Unterwegs am Himmel: Wissenschaft, Erkenntnis und Glauben

Himmel
Die Milchstraße von den Mammoth Lakes in der amerikanischen Sierra Nevada aus. „Seh ich den Himmel, das Werk deiner Finger, die Gestirne von deiner Hand gemacht: so staune ich, dass du dich um uns kleine Menschen kümmerst.“ (Psalm 8,4) Foto von Robson Hatsukami Morgan auf Unsplash.

Einen Blick in den Himmel über uns zu werfen, ist ja einfach und rätselhaft zugleich: Den Kopf nach hinten zu legen genügt, und das Fragen beginnt. Zum Glück gibt es eine Reihe von Antworten. Ich bin selbst schon immer ein „Himmelsblicker“ gewesen und habe voller Respekt auf die geschaut, die als „Bodenseher“ den Blick für Land und Meer, Tiere und Pflanzen in der Horizontalen im Allgemeinen bevorzugen.

Ordnung am Himmel

Vielleicht ist ja dem ein oder anderen eine gewisse Orientierung in der Sternenfülle schon einmal nahegebracht worden. Man kennt oftmals doch den „Großen Wagen“ und weiß sogar, dass man sich von diesem Sternbild ausgehend eine wichtige Information verschaffen kann: Hat man vom Großen Wagen aus den Polarstern gefunden und dessen Winkelhöhe über dem Horizont gemessen, so kennt man sofort die geographische Breite der Position auf der Erdoberfläche. Die Bestimmung der geografischen Länge war dagegen stets das größere Problem.

Wie schön ist es, am gestirnten Himmel Figuren zu erkennen. Verschiedene Gruppen von Sternen erschienen schon immer dem Betrachter als Personen und Gegenstände, die in einer virtuellen Landschaft fixiert zu erkennen sind. Daher rührt auch die Bezeichnung Fixsterne, denn sie gaben den Menschen schon immer die Gewissheit, dass es eine Welt gibt, die nicht der Veränderung unterworfen ist.

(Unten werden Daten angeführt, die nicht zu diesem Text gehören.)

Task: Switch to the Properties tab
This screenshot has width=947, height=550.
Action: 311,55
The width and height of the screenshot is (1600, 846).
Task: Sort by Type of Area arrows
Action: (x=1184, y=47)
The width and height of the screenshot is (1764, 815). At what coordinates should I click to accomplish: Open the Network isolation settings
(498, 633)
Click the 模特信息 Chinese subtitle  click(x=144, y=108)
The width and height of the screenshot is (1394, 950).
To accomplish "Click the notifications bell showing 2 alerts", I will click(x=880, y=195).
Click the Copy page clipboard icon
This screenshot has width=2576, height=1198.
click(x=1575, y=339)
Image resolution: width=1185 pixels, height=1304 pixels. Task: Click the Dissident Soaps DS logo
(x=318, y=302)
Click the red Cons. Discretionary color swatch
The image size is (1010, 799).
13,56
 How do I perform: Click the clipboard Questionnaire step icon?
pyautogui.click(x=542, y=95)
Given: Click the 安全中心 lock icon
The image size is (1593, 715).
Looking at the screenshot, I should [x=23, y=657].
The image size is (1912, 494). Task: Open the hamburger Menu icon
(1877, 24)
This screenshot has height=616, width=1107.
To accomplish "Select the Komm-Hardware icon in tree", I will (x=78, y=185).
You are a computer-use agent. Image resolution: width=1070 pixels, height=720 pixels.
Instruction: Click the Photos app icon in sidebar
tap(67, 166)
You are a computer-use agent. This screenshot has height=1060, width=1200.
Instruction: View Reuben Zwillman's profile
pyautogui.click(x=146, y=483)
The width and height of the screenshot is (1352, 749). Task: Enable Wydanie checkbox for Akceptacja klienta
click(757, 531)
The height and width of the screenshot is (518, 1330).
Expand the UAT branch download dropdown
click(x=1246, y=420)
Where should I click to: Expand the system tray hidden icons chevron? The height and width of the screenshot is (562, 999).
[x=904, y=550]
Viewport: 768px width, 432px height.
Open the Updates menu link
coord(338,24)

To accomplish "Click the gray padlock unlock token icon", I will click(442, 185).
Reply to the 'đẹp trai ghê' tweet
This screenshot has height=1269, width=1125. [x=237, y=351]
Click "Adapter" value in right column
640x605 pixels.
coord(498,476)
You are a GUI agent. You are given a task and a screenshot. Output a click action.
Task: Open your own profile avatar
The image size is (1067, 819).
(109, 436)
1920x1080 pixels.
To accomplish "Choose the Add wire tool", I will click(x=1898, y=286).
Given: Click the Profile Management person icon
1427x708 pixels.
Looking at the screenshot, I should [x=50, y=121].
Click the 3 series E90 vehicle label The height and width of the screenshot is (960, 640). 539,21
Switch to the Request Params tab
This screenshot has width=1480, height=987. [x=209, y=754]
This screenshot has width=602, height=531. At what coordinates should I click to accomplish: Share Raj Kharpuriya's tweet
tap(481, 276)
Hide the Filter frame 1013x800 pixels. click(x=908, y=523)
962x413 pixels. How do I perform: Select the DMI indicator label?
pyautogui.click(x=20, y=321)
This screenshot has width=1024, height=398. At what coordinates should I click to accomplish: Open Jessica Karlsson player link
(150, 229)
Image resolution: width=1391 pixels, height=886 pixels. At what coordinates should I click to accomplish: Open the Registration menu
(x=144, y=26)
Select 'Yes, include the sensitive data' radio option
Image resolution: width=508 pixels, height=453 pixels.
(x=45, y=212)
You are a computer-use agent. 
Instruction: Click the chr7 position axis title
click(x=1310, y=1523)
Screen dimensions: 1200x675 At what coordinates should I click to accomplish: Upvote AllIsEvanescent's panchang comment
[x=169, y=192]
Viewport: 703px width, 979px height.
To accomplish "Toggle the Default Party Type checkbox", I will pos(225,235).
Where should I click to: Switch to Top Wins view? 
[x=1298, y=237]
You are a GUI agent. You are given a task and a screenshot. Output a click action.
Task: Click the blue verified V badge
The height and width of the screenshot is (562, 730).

Zu den bekanntesten der Sternbilder zählt sicher der Orion, der auch schon beim Propheten Amos (5,8) genannt wird. Inzwischen ist natürlich schon viel mehr bekannt und wir wissen heute, dass auch die Fixsterne als Mitglieder unserer Heimatgalaxie, der Milchstraße, in einer für uns in der Regel nicht wahrnehmbaren Art Bewegungen und Veränderungen unterworfen sind.

Einige Sternbilder sind bekannt, weil sie identisch sind mit den sogenannten Tierkreiszeichen. Sie markieren die Orte am Himmel, durch die unser Heimatstern, die Sonne, von uns aus gesehen im Laufe eines Jahres seinen Weg nimmt. Wie oft wird bei persönlichen Vorstellungen gleich nach dem Sternbild gefragt, „in dem man geboren ist“. Vom Widder bis zu den Fischen sind es zwölf an der Zahl. Bei der Gelegenheit ist festzustellen, dass ein Jahr nun mal astronomisch gesehen nichts anderes ist als eine Runde um die Sonne, die wir als Bewohner des Planeten Erde mit 30 Kilometer pro Sekunde (!) fast kontinuierlich zurücklegen.

Lichtverschmutzung

Wenn moderne Menschen aus ihren Städten zum Himmel blicken, wird ihnen auffallen, dass oftmals kaum noch Sterne zu erkennen sind. Die Lichtverschmutzung ist eines der Phänomene der Zivilisation, die die Faszinationserfahrung mehr und mehr unmöglich macht. Wer kennt heutzutage noch den Anblick eines von Sternen übersäten und mit dem Band der Milchstraße überzogenen Himmels, der vielleicht den Bewohnern auf dem Land noch zuteilwird, besonders wenn sie in einem sogenannten „Sternenpark“ wie der Hohen Rhön beheimatet sind?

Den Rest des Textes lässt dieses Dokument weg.